En Cisjordanie une école de cirque contrainte d’aller sur la scène politique après l’arrestation d’un de ses performers.

L'école de cirque manifeste en février 2016 pour la libération de M. Sakha
L'école de cirque manifeste en février 2016 pour la libération de M. Sakha © Getty / Pacific Press / Contributeur

En Cisjordanie une école de cirque contrainte d’aller sur la scène politique après l’arrestation d’un de ses performers. Cette école se trouve à côté de Ramallah. Elle fait des performances en Cisjordanie et à l’étranger. L’un de ses professeurs a été arrêté par l’armée Israélienne. Il a été placé en détention administrative. Et il est devenu l’une des figures dans la lutte contre ce type de détention qui permet une retenue de 6 mois reconductible sans procès.

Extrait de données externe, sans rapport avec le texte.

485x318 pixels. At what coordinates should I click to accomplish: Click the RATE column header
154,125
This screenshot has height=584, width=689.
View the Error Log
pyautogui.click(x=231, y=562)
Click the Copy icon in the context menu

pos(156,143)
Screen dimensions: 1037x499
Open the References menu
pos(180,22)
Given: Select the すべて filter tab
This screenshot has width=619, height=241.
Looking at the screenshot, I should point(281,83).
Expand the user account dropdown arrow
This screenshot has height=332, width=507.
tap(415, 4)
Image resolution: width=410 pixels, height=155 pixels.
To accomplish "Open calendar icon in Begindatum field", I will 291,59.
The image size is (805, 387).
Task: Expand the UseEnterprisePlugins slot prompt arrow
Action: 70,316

Un reportage d’Étienne Monin

Quand on oublie le contexte, ce que l’on voit sous le grand chapiteau bleu, ce sont de jeune palestiniens et palestiniennes, qui apprennent encore assez maladroitement, à tenir debout sur les épaules de leur partenaire.

L’école de cirque palestinienne n’était jusqu’à présent qu’une belle réussite.

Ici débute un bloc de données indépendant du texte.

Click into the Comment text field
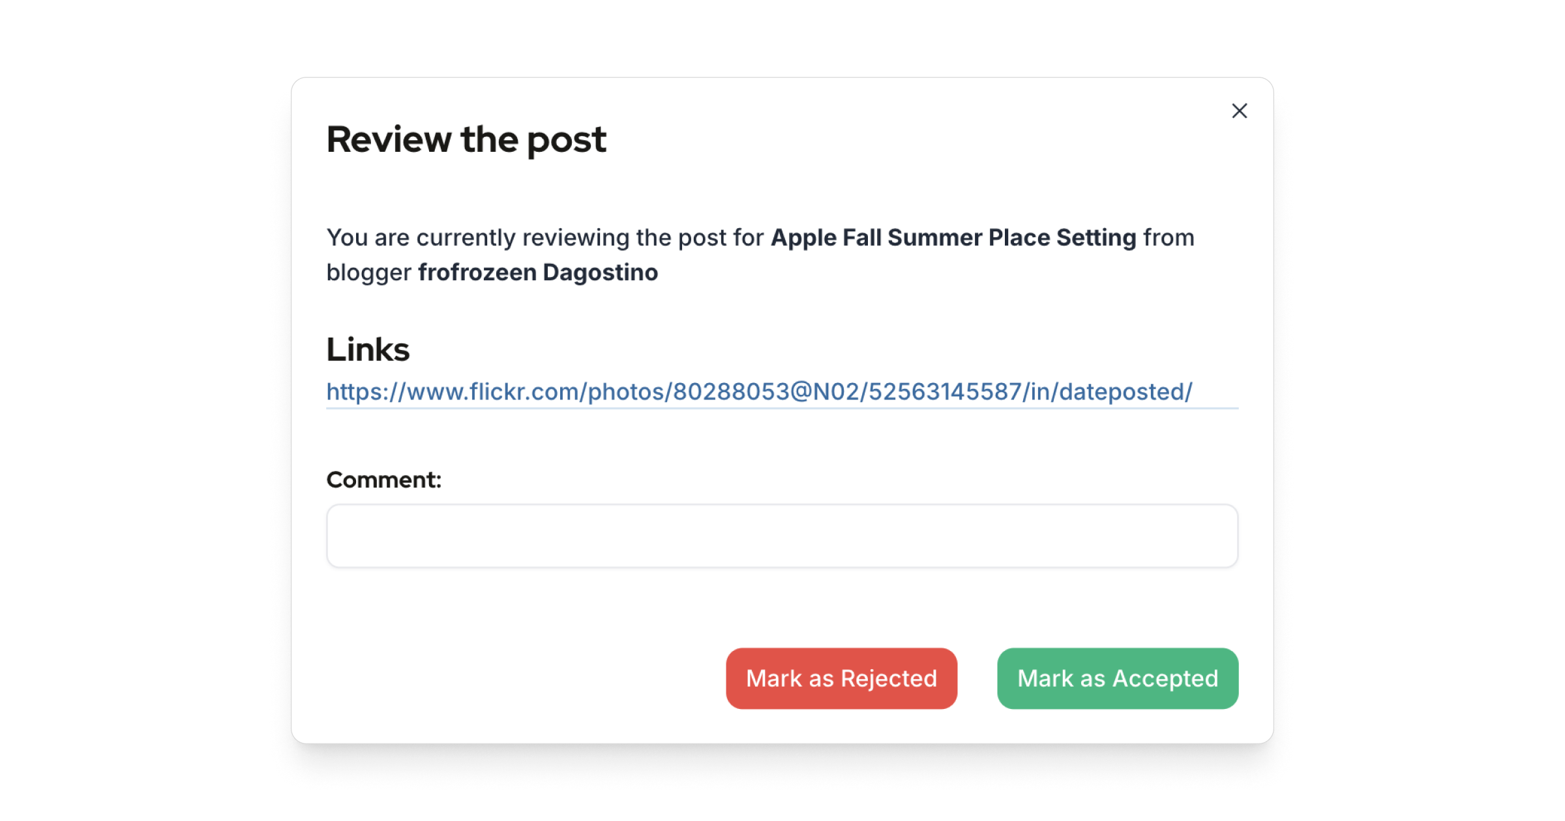This screenshot has width=1565, height=821. pyautogui.click(x=782, y=536)
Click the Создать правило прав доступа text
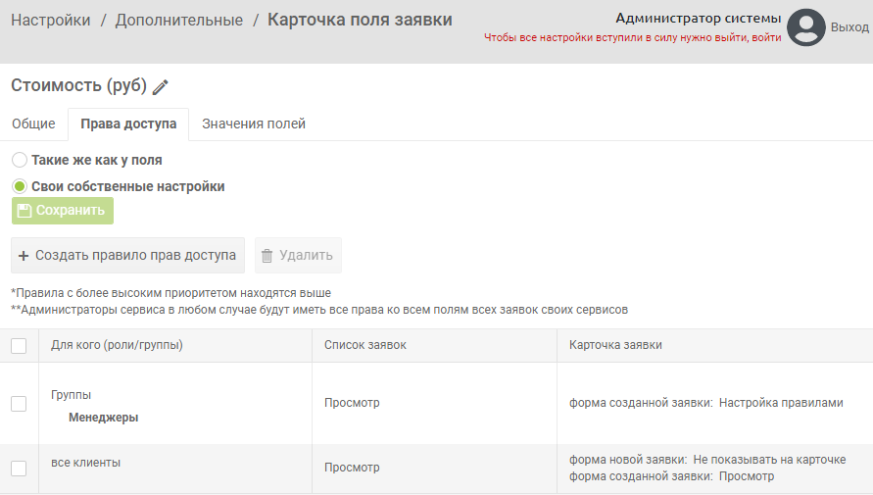873x495 pixels. pos(135,256)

Elle a été créée à bout de bras par une dizaine de personnes. Elle a maintenant son site. Ses financements internationaux. Et presque 300 élèves.

L’entrée du chapiteau sur la scène politique remonte à décembre dernier. Mohamed Sakha est arrêté par l’armée israélienne. Il fait parti des quatre enseignants de la troupe. Il est placé en détention administrative, accusé d’être un membre du FPLP groupe placé sur la liste des organisation terroristes par Israël et (notamment) par l’Union Européenne.

Pour le cirque il est devenu un symbole de l’arbitraire explique l’un des fondateurs SHAHID ZMORROD.

Le cirque a mené une longue campagne médiatique.

Il a reçu le soutien d’Amnesty Internationnal.

Mais aujourd’hui seules les grèves de la faim donnent des résultats estime Sahar Françis responsable de l’organisation palestinienne Addameer qui mobilise des avocats.

La détention administrative est une mesure extra judiciaire.

La défense n’a pas accès au dossier.

L’an passé L"ONU s’est inquiétée de l'augmentation des cas.

C’était en avril 2015. A l ’époque il y avait 420 détenus. Il y en a aujourd’hui presque 700.